Меч судьбы
Шрифт:
— Токмо силою твоей, Всевидящий, можно вмешиваться в людские судьбы, а не безбожной ведьме! Гляньте, гляньте на этот грех во плоти, эти бесстыжие глаза ворога человеческого! — жрец с глазами бешеной собаки напрасно пытался переорать гомон разгоряченной толпы.
Юная ведьма подняла голову, глядя в свинцовое небо, не обращая внимания на неистового служителя культа и неблагодарных сельчан.
Я вклинилась в толпу, услышав о себе много лестного.
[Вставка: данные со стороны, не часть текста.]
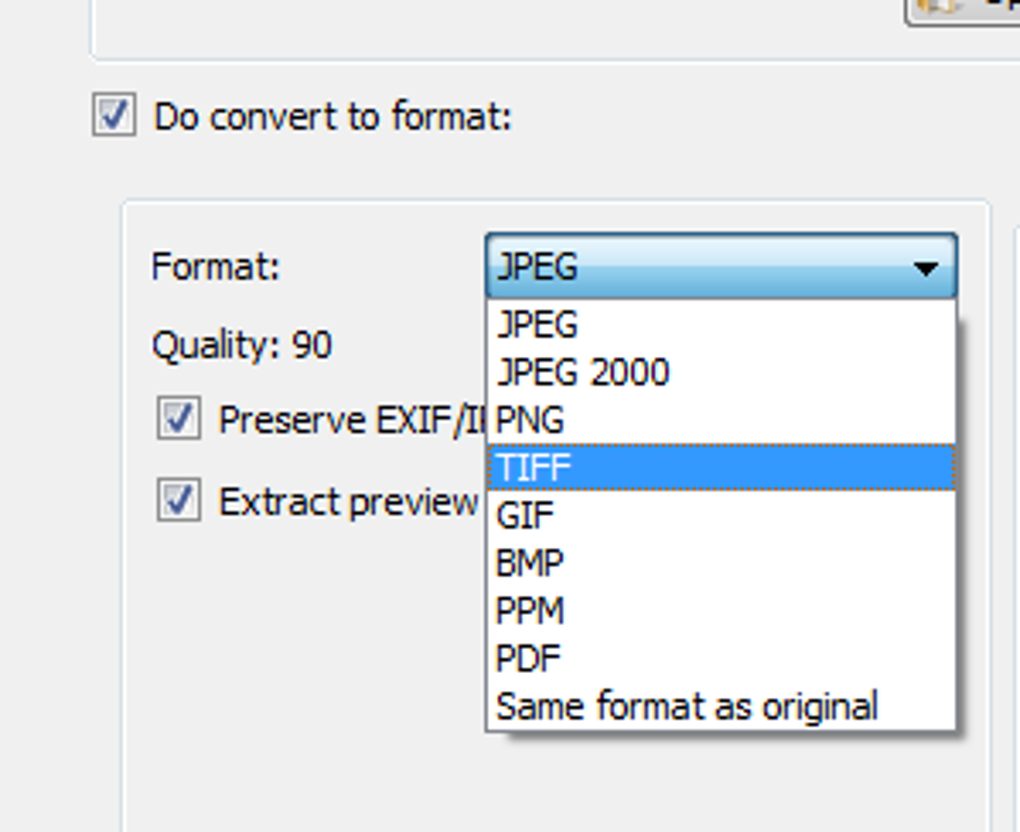Screen dimensions: 1020x832
Task: Click the Do convert to format label
Action: pos(332,117)
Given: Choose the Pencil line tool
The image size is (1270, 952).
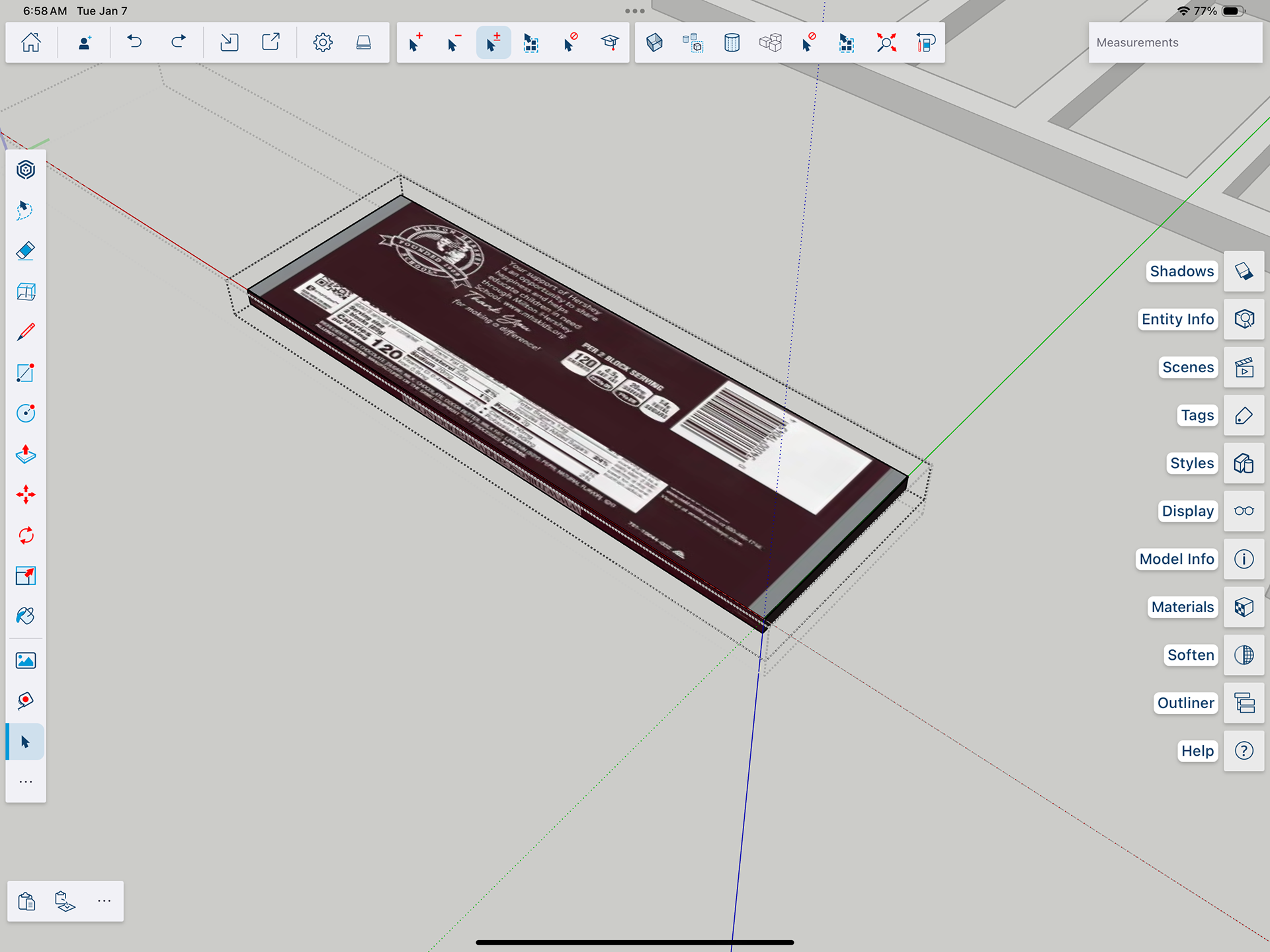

Рядом пофыркивала Шеда, кося глазом на взбудораженных людей. Мне стало не по себе. Соленчане словно сошли с ума, потеряли разум. Казалось, какое-то иступленное
— Мерзкая ведьма! Почто Славко мого обидела? Не понравилась мужику, дак и что, силы мужеской лишать безвинного? — вопила бабища с тощей косой, мышиным бубликом закрученной на голове. Блеклые глаза в священной ярости чуть не вываливались из орбит, ядовитый дождь слюны брызгал на соседок.
— Да на твово Славко и овца не позарится! — хихикнула сухая, как вобла, пожилая тетка.
— Чего? Чего ты, выхухоль, тока что сказанула? — взвизгнула первая и со всей дури пихнула локтем тощую.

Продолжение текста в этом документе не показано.